On a sector-by-sector basis, Baker reported, design work for retail facilities continues to suffer from the growth on online shopping.

“E-commerce has been growing at about three times the rate of traditional brick-and-mortar sales. The slowdown in housing hasn’t helped, as new residential development often spurs new retail construction activity,” he noted. “Instead, larger shares of investment in these facilities is going to the renovation of existing buildings.”

On the other hand, office projects represent the strongest commercial sector in construction right now, with 5% growth projected for this year and 1% in 2020. “This sector has benefited from strong job growth and the apparent bottoming out of the years-long decline in office space per employee,” Baker said. “Much of the increase has come from the booming technology sector, so the outlook is dependent on continued growth in this industry sector.”

Meanwhile, eds and meds — or education and healthcare, two pillars of the Western Mass. economy — represent very healthy sectors nationally for architects and general contractors. AIA projects 5.5% in the education sector this year and an additional 4% in 2020, and 4% growth in healthcare in 2019 followed by 3.6% in 2020. 

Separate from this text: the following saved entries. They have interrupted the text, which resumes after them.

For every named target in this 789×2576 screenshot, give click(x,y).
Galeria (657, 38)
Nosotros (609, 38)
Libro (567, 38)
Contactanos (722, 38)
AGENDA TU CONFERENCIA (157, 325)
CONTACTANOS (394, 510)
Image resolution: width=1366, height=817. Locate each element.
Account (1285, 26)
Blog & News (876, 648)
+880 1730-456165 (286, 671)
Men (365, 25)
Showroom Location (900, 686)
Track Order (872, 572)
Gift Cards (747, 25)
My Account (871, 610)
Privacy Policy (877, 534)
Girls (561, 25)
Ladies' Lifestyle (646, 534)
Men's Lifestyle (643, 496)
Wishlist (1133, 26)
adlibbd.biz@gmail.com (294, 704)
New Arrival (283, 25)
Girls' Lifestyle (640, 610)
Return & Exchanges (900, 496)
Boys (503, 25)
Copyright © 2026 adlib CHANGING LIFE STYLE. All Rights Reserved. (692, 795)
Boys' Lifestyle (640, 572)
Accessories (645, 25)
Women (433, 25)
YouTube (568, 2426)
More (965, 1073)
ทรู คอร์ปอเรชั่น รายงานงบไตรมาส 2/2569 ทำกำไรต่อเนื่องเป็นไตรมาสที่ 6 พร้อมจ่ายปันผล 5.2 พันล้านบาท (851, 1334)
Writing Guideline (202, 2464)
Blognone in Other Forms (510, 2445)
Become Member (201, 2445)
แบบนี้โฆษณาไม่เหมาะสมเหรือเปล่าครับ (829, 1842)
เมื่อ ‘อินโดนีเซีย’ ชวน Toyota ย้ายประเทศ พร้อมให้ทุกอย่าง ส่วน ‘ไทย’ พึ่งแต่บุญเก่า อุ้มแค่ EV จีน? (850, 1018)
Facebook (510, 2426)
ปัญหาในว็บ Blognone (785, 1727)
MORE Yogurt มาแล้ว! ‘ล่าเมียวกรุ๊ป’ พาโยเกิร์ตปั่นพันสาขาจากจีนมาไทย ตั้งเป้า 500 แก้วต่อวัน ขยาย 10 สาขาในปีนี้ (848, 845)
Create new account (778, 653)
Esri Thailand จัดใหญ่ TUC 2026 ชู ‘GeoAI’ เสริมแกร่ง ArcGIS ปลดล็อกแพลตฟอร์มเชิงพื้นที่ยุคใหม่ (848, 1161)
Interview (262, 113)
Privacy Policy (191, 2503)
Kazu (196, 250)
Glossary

“We’re pretty diversified and active in a lot of different environments,” Edgin said. “It’s not just schools, not just police stations, not just fire stations, but a little bit of everything.” He cited the recent renovation of Polish National Credit Union’s Front Street branch in Chicopee, as well as a new Arrha Credit Union branch in West Springfield and a project with the Boys and Girls Club of West Springfield. “A lot of things take a while, so it’s that advance planning that keeps you busy a year or two from now.”

Leading Indicator

Baker reported that business conditions at U.S. architecture firms in 2018, as measured by AIA’s Architecture Billings Index (ABI), were essentially unchanged from 2017.

“Since the ABI has been shown to lead construction spending by an average of nine to 12 months, this would suggest that the growth in spending on non-residential buildings in 2019 should be close to the growth rate of 2018,” he noted. “Additionally, new design contracts coming into architecture firms grew at a healthy pace in 2018, underscoring the robust level of backlogs currently enjoyed by most firms.”

Meanwhile, Dodge Data & Analytics recently released its 2019 Dodge Construction Outlook, which predicted that total U.S. construction starts for 2019 will be $808 billion, staying essentially even with the $807 billion estimated for 2018.

“There are, of course, mounting headwinds affecting construction, namely rising interest rates and higher material costs, but for now these have been balanced by the stronger growth for the U.S. economy, some easing of bank lending standards, still-healthy market fundamentals for commercial real estate, and greater state financing for school construction and enhanced federal funding for public works,” said Robert Murray, chief economist for Dodge Data & Analytics.

Locally, both architects and builders are maintaining the same sort of cautious optimism, at least in the short term.

“Right now, it’s strong,” Edgin said. “We’ve increased our staffing.”

Finding talented staff remains a challenge, he said, because strong growth among architecture firms in general means stiff competition, and Greater Springfield isn’t always a top destination for young professionals in the field compared to, say, Boston or New York, where pay scales are higher (but, of course, so is the cost of living).

Salvon understands that reality as well, but said Kuhn Riddle has benefited from its location in downtown Amherst, where it has easy access to the UMass architecture program. “We’ve been a little spoiled — we’ve been privileged to get some employees out of that program over the last decade or so, and we’ve tried to make a nice work environment, so people been staying here.”

All things considered, he told BusinessWest, the outlook seems strong in architecture locally, and others agree.

“We’ve been able to build some good staff and a good team, so we’re happy about that,” Edgin said. “Hopefully we all stay busy. But we do know it goes in cycles; we’ve been through plenty of slower times and a lot of boom times. But we’ve been very blessed. We’re pretty busy and hope to stay that way.”